BEGIN

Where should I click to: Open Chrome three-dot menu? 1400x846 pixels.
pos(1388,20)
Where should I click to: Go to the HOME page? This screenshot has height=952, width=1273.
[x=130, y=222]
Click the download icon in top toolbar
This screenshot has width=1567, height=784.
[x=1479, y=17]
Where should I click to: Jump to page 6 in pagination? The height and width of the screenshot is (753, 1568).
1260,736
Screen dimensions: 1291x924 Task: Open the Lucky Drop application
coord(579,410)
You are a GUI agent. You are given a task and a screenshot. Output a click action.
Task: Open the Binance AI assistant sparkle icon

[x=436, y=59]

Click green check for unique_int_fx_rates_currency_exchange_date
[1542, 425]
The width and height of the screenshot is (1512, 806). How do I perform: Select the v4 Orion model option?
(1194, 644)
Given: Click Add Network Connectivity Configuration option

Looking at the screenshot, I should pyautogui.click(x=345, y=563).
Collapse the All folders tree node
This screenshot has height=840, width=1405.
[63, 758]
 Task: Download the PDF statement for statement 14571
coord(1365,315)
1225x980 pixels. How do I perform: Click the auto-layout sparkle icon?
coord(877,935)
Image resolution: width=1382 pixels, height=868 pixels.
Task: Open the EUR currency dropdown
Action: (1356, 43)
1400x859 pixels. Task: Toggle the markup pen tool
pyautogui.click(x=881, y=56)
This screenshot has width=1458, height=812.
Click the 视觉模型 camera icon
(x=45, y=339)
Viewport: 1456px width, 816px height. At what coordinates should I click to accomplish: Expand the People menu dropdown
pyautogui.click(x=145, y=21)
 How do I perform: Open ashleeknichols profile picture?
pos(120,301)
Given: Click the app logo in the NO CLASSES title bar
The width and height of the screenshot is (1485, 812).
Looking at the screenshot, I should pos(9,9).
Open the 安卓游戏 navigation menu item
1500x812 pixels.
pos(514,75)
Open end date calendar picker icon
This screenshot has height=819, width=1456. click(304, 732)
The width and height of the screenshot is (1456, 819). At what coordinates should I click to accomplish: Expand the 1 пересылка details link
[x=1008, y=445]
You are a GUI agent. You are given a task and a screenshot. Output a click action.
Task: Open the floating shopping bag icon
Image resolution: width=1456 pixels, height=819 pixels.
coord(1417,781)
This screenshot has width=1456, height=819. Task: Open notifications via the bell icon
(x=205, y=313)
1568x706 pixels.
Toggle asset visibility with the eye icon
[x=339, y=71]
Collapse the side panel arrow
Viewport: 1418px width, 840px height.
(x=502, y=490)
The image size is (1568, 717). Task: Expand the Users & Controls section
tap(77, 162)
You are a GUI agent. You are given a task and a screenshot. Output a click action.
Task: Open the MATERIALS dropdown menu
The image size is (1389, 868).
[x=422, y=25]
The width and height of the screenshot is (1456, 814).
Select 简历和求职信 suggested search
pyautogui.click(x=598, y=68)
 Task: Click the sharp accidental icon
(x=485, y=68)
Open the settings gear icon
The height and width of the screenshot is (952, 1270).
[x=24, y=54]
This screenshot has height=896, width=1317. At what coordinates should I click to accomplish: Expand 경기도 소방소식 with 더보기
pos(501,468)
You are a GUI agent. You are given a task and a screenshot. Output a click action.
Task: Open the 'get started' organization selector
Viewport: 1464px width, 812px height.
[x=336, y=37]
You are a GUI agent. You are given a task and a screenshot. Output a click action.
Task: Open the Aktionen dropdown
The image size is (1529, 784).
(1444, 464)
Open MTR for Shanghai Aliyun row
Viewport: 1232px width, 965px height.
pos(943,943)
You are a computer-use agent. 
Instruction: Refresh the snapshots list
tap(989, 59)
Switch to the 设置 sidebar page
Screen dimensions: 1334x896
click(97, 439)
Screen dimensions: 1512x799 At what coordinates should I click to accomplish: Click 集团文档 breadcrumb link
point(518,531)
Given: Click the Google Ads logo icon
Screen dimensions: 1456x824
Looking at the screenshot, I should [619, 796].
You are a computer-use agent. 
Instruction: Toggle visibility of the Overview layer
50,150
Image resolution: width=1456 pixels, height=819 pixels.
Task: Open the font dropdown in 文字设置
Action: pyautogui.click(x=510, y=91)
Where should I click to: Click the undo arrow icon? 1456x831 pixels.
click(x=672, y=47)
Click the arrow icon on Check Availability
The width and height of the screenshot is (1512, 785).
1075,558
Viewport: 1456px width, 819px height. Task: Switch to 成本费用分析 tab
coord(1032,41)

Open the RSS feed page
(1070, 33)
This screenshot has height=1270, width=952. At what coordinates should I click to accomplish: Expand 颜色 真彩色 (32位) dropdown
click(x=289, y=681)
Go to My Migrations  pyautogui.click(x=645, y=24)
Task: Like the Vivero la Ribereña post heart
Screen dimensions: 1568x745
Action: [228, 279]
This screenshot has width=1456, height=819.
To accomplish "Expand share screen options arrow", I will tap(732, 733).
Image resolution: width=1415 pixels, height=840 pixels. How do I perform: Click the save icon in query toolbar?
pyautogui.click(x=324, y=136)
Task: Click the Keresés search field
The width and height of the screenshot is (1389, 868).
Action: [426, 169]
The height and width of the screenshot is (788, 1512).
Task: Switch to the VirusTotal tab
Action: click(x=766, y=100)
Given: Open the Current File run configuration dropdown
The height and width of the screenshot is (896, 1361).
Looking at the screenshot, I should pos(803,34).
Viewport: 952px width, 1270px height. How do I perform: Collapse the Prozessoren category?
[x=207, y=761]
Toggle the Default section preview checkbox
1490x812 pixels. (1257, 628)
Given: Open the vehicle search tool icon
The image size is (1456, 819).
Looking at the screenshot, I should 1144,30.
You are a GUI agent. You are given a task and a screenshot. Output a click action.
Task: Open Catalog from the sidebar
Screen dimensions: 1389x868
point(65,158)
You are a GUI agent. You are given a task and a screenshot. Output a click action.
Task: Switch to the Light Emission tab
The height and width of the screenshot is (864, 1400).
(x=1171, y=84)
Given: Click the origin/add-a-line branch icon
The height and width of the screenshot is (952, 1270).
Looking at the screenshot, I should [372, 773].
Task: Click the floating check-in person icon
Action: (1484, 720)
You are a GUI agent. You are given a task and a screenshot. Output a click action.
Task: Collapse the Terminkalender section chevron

END

Work to complete: Copy all lines of the records that have the string "sidebar" in them.

Task response:
Switch to the 设置 sidebar page
Task: Open Catalog from the sidebar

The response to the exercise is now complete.